We can learn a few key things from analysing her actions. First, new staff need a high degree of support. This is primarily the role of the training officer. Resources such as a spare staff member should be available to jump in and help instructors run activities they don’t have the experience to facilitate. Another concern is the amount of freedom given to new, inexperienced staff. Outdoor centres with new staff should rely heavily on pre-set rules rather than simply on instructors’ judgement. For example, rather than an instructor arbitrarily making the call whether or not to enter a gorge, they may have a guideline that states when it’s raining students do not enter the gorge or, when water flow reaches a set point on a flow meter, gorge activities are cancelled. This gives them clear boundaries to work within. Once a staff member has external competencies, such as their NZOIA qualifications, they can be given more freedom.

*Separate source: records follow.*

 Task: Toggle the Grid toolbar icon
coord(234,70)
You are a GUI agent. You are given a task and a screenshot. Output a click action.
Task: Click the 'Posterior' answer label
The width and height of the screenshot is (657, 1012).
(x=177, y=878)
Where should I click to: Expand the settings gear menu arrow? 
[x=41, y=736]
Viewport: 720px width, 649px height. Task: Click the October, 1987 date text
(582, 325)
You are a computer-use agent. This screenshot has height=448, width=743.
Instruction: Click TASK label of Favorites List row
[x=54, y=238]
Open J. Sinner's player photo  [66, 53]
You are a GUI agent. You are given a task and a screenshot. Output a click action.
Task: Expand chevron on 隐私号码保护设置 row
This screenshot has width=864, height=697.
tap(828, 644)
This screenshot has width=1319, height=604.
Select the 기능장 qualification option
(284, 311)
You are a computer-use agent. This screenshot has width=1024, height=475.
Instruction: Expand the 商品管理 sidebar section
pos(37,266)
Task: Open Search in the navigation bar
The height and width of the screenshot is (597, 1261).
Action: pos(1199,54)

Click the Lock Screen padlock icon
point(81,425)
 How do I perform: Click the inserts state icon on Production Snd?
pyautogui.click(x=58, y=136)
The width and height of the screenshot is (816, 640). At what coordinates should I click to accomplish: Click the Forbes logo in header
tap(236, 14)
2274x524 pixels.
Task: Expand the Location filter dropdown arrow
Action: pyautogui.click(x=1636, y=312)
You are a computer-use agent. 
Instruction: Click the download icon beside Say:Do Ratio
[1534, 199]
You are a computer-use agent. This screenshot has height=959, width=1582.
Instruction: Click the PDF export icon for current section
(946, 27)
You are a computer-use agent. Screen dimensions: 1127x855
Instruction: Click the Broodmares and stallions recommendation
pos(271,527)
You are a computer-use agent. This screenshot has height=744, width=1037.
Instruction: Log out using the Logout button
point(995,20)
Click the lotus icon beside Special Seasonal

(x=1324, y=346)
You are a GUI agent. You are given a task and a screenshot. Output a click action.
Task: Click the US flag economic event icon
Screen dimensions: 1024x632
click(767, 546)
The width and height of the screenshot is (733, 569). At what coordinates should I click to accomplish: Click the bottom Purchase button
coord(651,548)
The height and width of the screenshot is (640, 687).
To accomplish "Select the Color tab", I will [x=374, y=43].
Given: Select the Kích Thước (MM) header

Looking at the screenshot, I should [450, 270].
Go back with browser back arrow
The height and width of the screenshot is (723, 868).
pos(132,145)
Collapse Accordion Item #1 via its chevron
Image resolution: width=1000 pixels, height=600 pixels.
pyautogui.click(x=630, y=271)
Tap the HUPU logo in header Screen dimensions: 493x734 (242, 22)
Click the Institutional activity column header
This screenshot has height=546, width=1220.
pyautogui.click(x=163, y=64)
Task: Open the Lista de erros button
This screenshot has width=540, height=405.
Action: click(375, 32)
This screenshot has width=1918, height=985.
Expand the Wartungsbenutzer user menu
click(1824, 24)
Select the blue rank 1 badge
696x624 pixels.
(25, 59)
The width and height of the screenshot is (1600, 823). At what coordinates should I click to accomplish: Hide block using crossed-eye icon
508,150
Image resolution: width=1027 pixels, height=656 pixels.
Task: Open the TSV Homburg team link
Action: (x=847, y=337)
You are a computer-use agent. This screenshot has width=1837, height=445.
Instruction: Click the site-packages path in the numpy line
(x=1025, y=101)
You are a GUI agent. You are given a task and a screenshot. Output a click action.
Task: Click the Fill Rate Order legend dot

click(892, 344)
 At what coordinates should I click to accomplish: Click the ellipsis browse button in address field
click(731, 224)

We need to be extremely cautious when we have loco parentis, people who send their children to OPC put complete faith in the organisation. They believe that their children will be exposed to a high degree of perceived risk and a small amount of real (actual) risk. We need to ensure the level of actual risk, when dealing with children/young adults is very low.

The Mangatepopo Tragedy has been the worst outdoor recreation accident in New Zealand with perhaps the exception of the Cave Creek structure collapse. I’ve been back to OPC recently and believe they now have some of the most robust safety systems of any outdoor company operating in New Zealand; the centre has become an industry leader in safety. Like OPC, the outdoor industry as a whole has been undergoing a massive change in regards to safety management. As of November 2014 all guiding businesses and outdoor education providers (with the exception of government funded organisations such as schools) are regulated and are required to have annual audits which scrutinise their Safety Operating Procedures (SOPs). Any trips considered high risk, such as water activities, must be checked and approved by a technical expert. While the system is expensive and has flaws (it only see’s what’s happening on the day the auditor is visiting), it offers the most comprehensive safety check yet. When I spoke with Graham Seatter he was quick to point out though, no matter how good your safety procedures are, actual safety in the field still relies on decisions made by the instructor. To minimize the risk, OPC has made some procedural changes. For instance, the centre has shifted from a judgment type model towards a strong policies model. Each day a weather forecast is read out and an operating status chosen as red, yellow or green. Green means that all activities are open, yellow means caution, radio’s on at all times, and red means that water based activities, such as the cave, are closed. Each activity also now has SOPs which instructors must read, sign and carry. They highlight all of the critical information instructors need to know before undertaking an activity and, perhaps more importantly, previous incidents and accidents. SOPs are regularly updated to include new hazards.

Every outdoor instructor knows that there is always the possibility of loss of life during adventure activities; it is the worst-case scenario. However, outdoor education is still very important. It gives people a connection between themselves and the outdoors and fosters environmental care, personal strength and physical fitness, among other things. It also teaches us about adventure, and how to work with other people – concepts that are critical in education and personal development. OPC has run thousands of successful programmes that have enriched many students’ lives. The centre made a mistake and as a result went through a roller coaster of changes. It has now been rebuilt and come out stronger than before. It has also been rebranded as “Hilary Outdoors” and is even considering re-opening the gorge trip, which has been described by one staff member as the crown jewel of the centre.